**DATA UNDER STUDY:**

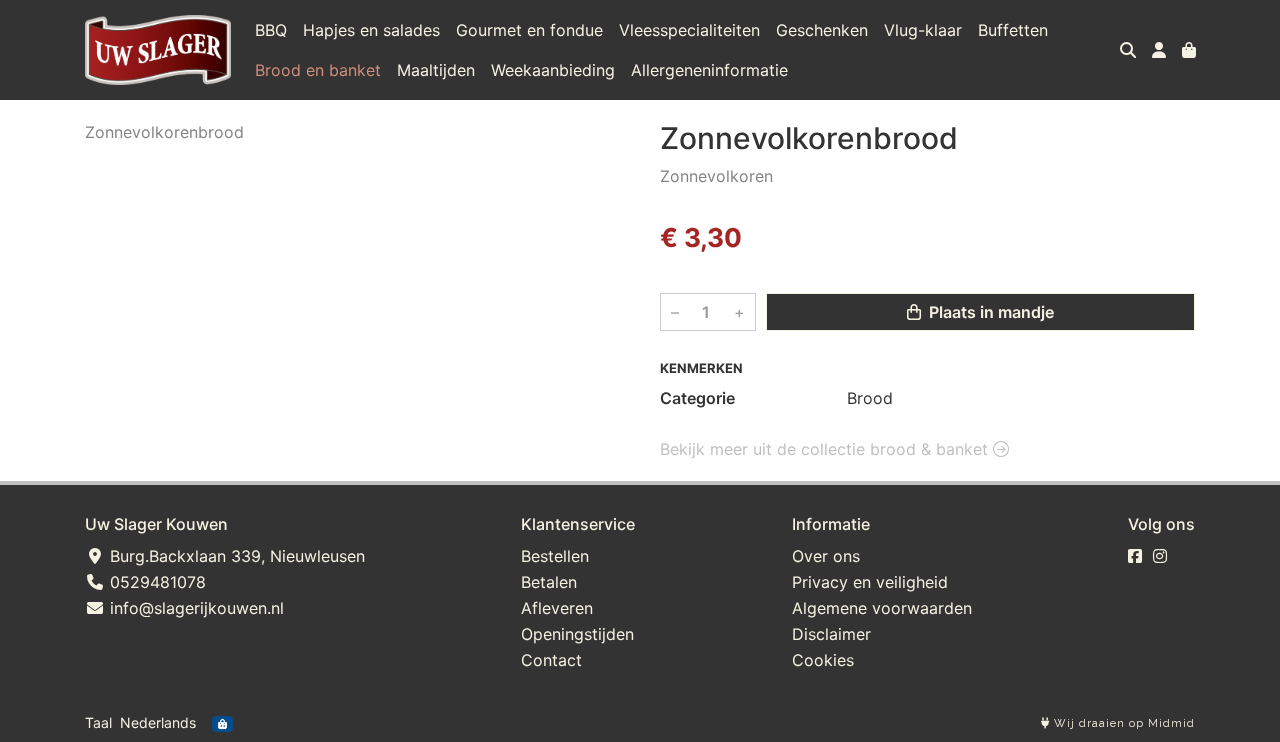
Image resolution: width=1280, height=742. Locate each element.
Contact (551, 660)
* * *
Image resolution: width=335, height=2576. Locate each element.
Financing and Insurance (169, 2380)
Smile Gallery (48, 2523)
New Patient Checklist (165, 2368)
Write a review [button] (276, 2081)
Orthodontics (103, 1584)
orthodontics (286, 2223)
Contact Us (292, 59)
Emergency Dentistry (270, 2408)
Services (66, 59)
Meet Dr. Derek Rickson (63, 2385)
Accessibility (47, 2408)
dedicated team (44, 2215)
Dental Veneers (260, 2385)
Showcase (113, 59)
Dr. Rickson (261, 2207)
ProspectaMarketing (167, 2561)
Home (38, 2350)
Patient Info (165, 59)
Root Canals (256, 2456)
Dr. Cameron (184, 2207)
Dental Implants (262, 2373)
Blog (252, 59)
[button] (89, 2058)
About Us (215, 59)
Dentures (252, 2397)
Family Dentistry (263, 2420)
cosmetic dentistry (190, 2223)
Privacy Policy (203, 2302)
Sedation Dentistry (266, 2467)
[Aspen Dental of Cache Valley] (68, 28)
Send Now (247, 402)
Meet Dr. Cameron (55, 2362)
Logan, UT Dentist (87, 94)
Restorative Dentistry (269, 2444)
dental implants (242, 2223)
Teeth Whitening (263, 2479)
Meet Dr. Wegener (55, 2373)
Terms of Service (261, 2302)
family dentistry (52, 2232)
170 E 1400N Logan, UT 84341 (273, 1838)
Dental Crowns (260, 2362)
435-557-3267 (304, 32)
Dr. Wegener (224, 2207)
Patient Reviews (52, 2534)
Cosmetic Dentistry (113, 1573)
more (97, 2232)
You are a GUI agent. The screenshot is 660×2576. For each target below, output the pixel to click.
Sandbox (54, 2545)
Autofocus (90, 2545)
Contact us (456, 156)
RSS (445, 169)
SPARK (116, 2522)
* * *
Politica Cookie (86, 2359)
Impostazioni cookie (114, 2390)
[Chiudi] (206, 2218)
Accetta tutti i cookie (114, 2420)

**PROBLEM DESCRIPTION:**
From the records above, copy out the line with "170 E 1400N Logan, UT 84341 (273, 1838)", the line with "SPARK (116, 2522)", and every line between them, word for word.

**COMPLETED EXERCISE:**
170 E 1400N Logan, UT 84341 (273, 1838)
Dental Crowns (260, 2362)
435-557-3267 (304, 32)
Dr. Wegener (224, 2207)
Patient Reviews (52, 2534)
Cosmetic Dentistry (113, 1573)
more (97, 2232)
You are a GUI agent. The screenshot is 660×2576. For each target below, output the pixel to click.
Sandbox (54, 2545)
Autofocus (90, 2545)
Contact us (456, 156)
RSS (445, 169)
SPARK (116, 2522)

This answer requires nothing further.